Secondo gli addetti ai lavori, Spaxs è un veicolo finanziario che compra Npl, ossia gli ormai celebri “Non Performing Loans”, leggi le sofferenze bancarie, i crediti inesigibili, insomma tutte le spazzature prodotte dalle banche; poi li lavora e tratta al punto giusto, li coltiva, ne ricava profitti non si sa come e li reinveste per finanziare le piccole e medie imprese.

Semplice come giocare al piccolo chimico. E Passera, da perfetto Mago Silvan, è sicuro della sua grandiosa offerta. Proprio come quei vasi comunicanti che si studiavano alle elementari: solo che ora metti monnezza e produci ricchezza…

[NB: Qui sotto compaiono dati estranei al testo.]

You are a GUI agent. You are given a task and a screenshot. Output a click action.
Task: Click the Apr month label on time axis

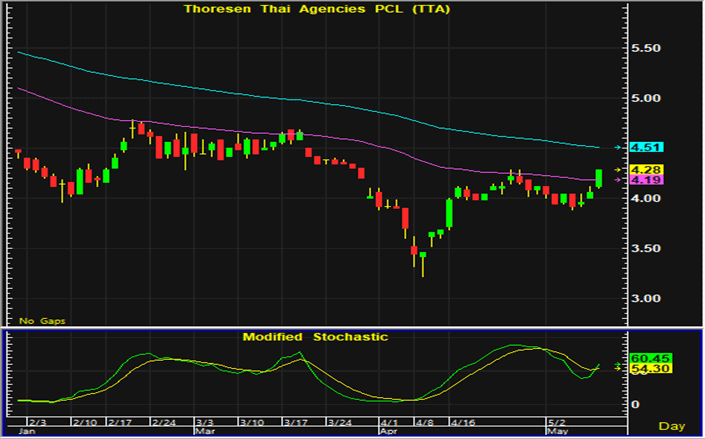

Del resto, dal cilindro di Mago Passera è uscita l’ideuzza di far concorrenza alle Ferrovie dello Stato, dando vita a quell’Italo che a quasi dieci anni dal parto è pronto a sbarcare in piazza Affari, per una super quotazione. Fu proprio lui, Passera, quando era al timone di Intesa Sanpaolo, a fornire tutto il propellente finanziario ad NTV, la sigla messa su in quattro e quattr’otto dal trio Diego Della Valle, Luca Cordero di Montezemolo e Gianni Punzo. Nessuno ci avrebbe puntato un euro, lui vagoni e vagoni milionari.

Nella fresca Spaxs l’ex super ministro economico è accompagnato da un partner che di monnezze finanziarie se ne intende, Andrea Clamer, per anni impegnato nel trattamento degli Npl in Banca Ifis.

Il primo obiettivo – secondo i rumors di piazza Affari – è quello di acquisire una società di medie dimensioni con ‘licenza bancaria’. E Spaxs, a quanto pare, si pone un primo step da 400 milioni di euro di raccolta, con la speranza di raggiungere quota 550.